=== Supplied material ===

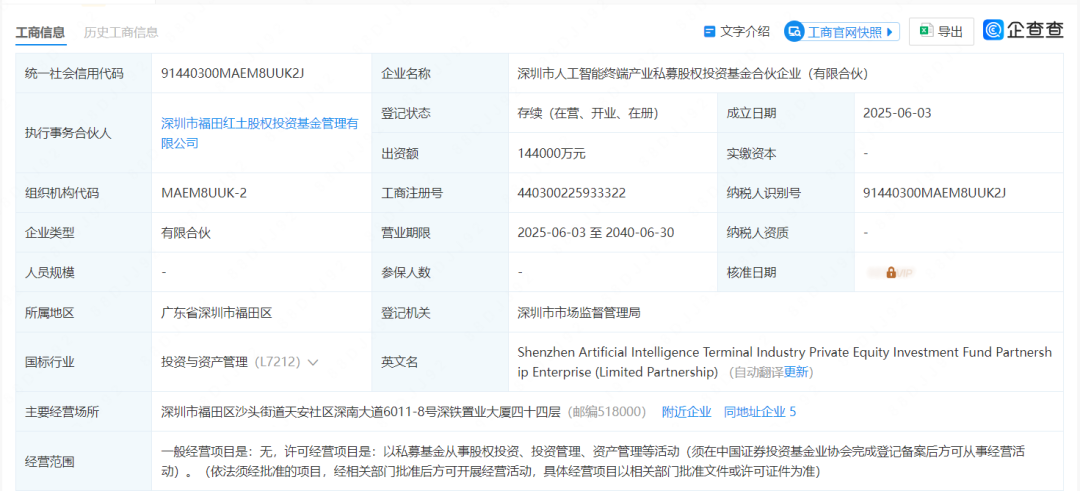Click the 工商注册号 value 440300225933322

click(x=571, y=193)
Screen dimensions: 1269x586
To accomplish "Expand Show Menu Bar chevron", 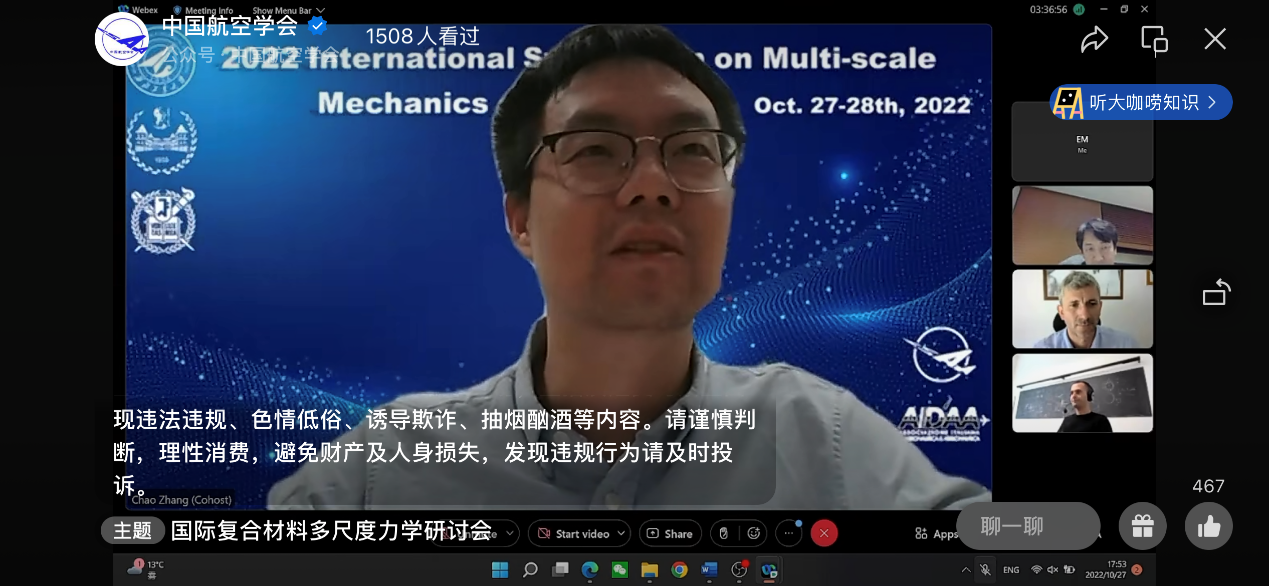I will [320, 11].
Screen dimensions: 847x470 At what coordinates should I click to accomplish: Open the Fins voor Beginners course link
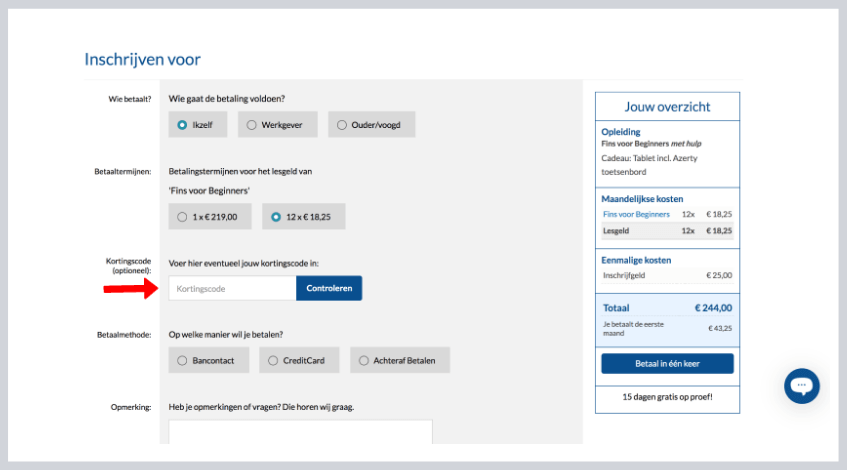(636, 214)
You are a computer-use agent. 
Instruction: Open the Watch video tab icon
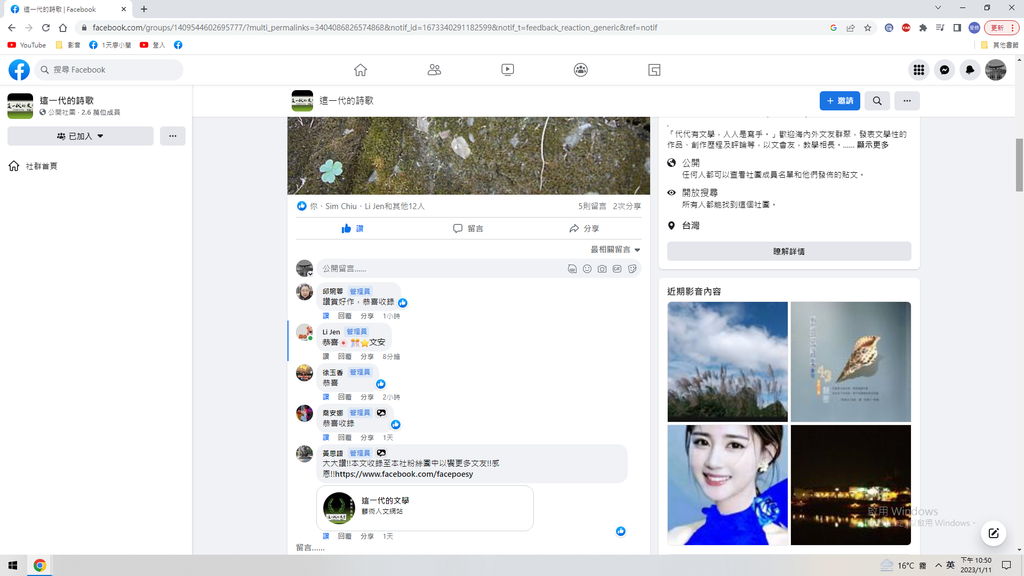[508, 70]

===

Task to complete: Starting with the line that contains "You are a computer-use agent.", print every remaining line of the records above, exactly as it stands. Do not print the pictures.

Answer area:
You are a computer-use agent. 
Instruction: Open the Watch video tab icon
[508, 70]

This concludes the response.